— Die Aufgabe —
Gib aus dem Text über das Vaterunser die Stelle von „Das Vaterunser steht“ bis „ein wenig verdeutlicht.“ wortgetreu wieder.

— Textauszug —
>>>>

17. Glaubensbrief - Oktober 2007   PDF-Zeichen als PDF-Datei (97 kB)

Das Vaterunser

„Herr, lehre uns beten!“ – so hatte ich den letzten Glaubensbrief genannt. Die Jünger hatten dies zu ihrem Meister gesagt, und auch wir hätten es nötig, zu sprechen: „Herr, lehre uns beten!“

Die Antwort des Herrn: „Wenn ihr betet, so sprecht...“ – und dann lehrt er sie das Vaterunser, allerdings in einer für uns etwas ungewohnten Form, doch darüber später.

Weil Jesus es selbst gelehrt hat, heißt das Vaterunser auch „das Gebet des Herrn“. Es ist zum bekanntesten Gebet der Christen geworden, das von allen christlichen Konfessionen gebetet wird und alle Jünger Jesu miteinander verbindet. Für viele ist es das einzige Gebet, das sie auswendig können (wobei für Katholiken oft noch das „Gegrüßet seist du, Maria“ hinzukommt). Wenn ich eine Beerdigung halte und die Trauergäste können am Grab das Vaterunser nicht mehr, dann weiß ich: hier fehlt es an der religiösen Grundversorgung.

Wie ein kleiner Papagei


Den Vater und seine Anliegen sehen

Weil es dermaßen bekannt ist, wird das Vaterunser oft gedankenlos gebetet, leider. Ich selbst konnte das Vaterunser schon, bevor ich seinen Sinn verstand, und habe es deshalb wie ein kleiner Papagei heruntergeplappert. Das geht auch Erwachsenen so. Weil man außer dem Vaterunser kein Gebet kennt, betet man es bei allen möglichen Gelegenheiten, und es wird dann einfach zu einem „Stück Gebet“, zu einer bestimmten „Menge Gebet“, die man durch Wiederholung beliebig vermehren kann. Über den Inhalt macht man sich dann herzlich wenig Gedanken. Darum ist es gut, dies hier einmal zu tun.

Das Vaterunser steht zweimal in der Bibel, in verschiedener Form. Die Form, die wir beten, findet sich im Matthäusevangelium, in der Bergpredigt (Matthäus 6, 9-13). Das Lukasevangelium bringt eine kürzere Fassung (Lukas 11, 2-4). Hat Jesus das Vaterunser in zwei verschiedenen Formen gelehrt? Und wenn nicht, welche der beiden Fassungen ist dann die ursprüngliche? Die meisten Bibelwissenschaftler nehmen heute an, dass die kürzere Form bei Lukas die ursprünglichere ist. Matthäus hat dann ganz im Geist Jesu seine Worte ein wenig verdeutlicht.

<<<<

— Bereitgestellte Einträge —
>>>>

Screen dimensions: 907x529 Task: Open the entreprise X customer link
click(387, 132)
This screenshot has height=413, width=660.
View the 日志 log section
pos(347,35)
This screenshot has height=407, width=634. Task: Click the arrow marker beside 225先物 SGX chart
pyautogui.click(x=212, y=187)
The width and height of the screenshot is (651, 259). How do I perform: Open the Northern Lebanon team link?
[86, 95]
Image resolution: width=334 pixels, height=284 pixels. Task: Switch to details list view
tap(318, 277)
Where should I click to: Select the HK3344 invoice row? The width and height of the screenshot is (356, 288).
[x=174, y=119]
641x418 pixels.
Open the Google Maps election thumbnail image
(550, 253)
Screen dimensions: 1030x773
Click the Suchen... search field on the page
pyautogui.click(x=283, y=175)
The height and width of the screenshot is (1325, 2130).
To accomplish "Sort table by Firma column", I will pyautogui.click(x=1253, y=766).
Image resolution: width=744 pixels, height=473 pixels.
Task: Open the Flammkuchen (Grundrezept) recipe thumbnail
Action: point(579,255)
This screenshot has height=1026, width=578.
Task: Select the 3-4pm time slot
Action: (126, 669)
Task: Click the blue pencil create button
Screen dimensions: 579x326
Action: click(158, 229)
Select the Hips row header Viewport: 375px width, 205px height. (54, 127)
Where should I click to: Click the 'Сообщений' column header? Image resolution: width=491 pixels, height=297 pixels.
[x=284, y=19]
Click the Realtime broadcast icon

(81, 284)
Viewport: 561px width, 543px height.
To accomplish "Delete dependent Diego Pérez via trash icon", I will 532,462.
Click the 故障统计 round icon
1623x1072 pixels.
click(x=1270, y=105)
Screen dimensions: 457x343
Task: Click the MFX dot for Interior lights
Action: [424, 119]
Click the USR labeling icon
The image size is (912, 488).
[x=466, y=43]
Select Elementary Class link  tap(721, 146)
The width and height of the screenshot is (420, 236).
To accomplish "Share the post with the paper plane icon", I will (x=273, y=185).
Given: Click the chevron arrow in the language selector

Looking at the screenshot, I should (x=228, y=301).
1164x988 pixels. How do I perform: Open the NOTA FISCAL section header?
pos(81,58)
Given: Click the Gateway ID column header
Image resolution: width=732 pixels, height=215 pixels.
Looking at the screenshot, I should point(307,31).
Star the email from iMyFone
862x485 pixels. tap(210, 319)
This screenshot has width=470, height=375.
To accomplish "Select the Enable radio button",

<<<<

— Gelöste Aufgabe —
Das Vaterunser steht zweimal in der Bibel, in verschiedener Form. Die Form, die wir beten, findet sich im Matthäusevangelium, in der Bergpredigt (Matthäus 6, 9-13). Das Lukasevangelium bringt eine kürzere Fassung (Lukas 11, 2-4). Hat Jesus das Vaterunser in zwei verschiedenen Formen gelehrt? Und wenn nicht, welche der beiden Fassungen ist dann die ursprüngliche? Die meisten Bibelwissenschaftler nehmen heute an, dass die kürzere Form bei Lukas die ursprünglichere ist. Matthäus hat dann ganz im Geist Jesu seine Worte ein wenig verdeutlicht.